▸ **What is being asked**
Gather every line below where "speaker" appears.

=====

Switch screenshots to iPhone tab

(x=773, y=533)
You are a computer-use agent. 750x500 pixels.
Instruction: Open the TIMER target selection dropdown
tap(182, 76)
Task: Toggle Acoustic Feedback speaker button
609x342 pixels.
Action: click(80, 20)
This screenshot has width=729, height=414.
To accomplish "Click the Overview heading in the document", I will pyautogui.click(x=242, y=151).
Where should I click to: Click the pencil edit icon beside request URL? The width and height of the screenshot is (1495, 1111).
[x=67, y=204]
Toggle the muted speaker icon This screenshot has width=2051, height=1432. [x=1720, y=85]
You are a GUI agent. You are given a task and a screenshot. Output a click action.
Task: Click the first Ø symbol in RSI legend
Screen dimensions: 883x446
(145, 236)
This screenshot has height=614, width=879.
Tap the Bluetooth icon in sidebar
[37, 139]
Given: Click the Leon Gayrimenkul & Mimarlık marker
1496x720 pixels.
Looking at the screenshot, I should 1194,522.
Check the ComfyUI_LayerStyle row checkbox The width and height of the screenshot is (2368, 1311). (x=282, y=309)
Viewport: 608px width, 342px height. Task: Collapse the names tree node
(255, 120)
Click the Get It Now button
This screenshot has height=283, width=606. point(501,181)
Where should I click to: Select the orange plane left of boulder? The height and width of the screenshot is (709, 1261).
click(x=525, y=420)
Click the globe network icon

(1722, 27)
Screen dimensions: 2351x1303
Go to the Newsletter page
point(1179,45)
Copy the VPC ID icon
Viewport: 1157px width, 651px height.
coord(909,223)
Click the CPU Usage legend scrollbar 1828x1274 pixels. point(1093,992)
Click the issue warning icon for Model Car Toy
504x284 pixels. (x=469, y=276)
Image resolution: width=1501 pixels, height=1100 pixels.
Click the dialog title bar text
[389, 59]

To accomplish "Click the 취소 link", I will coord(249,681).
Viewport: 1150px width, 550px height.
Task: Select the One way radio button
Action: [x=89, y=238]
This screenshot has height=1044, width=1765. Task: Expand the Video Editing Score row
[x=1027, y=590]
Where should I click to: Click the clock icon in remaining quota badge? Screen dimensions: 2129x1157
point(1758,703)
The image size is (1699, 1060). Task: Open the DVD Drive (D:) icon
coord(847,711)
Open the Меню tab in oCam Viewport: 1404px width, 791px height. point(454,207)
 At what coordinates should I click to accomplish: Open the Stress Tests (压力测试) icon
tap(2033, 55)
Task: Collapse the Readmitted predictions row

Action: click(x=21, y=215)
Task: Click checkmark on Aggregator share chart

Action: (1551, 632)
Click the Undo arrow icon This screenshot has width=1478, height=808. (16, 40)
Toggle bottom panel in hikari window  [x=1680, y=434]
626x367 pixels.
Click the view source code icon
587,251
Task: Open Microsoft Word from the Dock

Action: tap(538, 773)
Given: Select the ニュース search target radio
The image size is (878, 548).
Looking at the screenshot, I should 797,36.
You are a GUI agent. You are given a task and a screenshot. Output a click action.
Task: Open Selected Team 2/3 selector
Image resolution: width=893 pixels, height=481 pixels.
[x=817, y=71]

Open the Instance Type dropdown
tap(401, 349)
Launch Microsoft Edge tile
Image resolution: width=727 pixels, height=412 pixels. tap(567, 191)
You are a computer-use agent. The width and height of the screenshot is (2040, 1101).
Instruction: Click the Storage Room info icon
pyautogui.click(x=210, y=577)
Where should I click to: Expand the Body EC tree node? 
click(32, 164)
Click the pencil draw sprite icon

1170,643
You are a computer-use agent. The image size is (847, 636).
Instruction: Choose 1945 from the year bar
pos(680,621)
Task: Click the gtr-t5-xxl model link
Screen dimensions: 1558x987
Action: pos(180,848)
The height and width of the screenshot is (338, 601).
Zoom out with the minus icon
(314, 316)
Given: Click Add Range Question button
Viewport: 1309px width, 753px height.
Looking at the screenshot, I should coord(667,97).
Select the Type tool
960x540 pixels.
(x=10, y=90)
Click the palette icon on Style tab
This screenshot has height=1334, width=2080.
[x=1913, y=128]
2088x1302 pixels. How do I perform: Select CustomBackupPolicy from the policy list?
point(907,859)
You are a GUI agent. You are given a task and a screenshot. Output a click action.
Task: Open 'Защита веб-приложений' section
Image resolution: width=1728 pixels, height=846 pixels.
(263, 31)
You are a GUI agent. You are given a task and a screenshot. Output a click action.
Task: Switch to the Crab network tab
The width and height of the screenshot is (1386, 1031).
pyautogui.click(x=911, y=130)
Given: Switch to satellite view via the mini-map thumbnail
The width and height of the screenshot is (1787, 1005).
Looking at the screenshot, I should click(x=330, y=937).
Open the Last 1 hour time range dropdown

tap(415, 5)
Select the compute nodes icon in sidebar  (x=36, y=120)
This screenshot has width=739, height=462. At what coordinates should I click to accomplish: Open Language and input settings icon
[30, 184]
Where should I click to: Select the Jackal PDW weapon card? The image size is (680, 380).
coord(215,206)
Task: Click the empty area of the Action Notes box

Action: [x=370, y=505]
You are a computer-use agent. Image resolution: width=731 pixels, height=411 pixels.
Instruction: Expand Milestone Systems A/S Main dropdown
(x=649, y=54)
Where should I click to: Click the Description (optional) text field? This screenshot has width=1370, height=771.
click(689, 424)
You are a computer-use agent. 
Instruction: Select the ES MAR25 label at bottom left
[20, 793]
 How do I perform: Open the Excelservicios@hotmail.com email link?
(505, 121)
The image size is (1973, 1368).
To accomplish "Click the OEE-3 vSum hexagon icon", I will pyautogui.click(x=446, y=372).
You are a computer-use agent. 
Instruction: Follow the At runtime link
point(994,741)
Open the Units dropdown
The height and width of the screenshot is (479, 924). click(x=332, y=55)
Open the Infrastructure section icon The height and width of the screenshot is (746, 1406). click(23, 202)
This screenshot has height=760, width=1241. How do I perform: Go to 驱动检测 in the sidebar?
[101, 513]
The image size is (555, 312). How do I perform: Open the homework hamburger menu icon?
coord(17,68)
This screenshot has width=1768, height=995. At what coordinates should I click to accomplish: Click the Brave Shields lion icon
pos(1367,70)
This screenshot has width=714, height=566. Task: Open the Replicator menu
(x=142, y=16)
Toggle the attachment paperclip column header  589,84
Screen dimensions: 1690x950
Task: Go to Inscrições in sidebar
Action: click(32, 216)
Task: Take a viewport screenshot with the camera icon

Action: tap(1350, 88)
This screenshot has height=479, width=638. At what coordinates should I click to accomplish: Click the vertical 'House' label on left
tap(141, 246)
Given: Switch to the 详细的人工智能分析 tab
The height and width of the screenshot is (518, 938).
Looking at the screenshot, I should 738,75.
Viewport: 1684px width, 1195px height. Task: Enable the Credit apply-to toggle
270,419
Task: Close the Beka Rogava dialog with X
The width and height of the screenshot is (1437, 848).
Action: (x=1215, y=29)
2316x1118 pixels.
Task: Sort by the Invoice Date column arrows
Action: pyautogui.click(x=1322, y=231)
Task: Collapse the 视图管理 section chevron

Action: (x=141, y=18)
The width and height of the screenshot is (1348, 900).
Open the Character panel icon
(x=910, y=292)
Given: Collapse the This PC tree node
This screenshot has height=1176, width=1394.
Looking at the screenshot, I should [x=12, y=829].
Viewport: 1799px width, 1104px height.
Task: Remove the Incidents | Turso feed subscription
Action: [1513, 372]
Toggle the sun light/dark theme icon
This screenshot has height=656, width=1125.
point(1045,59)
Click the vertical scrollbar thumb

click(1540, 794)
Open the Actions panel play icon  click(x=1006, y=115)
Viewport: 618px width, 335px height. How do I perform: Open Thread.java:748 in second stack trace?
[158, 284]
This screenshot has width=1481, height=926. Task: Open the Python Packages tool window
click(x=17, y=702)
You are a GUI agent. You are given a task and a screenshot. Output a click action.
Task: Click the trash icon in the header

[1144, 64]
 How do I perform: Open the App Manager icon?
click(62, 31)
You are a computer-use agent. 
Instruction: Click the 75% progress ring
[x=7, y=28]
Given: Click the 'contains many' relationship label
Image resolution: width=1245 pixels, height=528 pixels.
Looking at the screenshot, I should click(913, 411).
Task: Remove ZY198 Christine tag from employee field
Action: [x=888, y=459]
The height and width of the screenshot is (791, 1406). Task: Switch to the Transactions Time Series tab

=====

▸ **Solution**
Task: Toggle Acoustic Feedback speaker button
Toggle the muted speaker icon This screenshot has width=2051, height=1432. [x=1720, y=85]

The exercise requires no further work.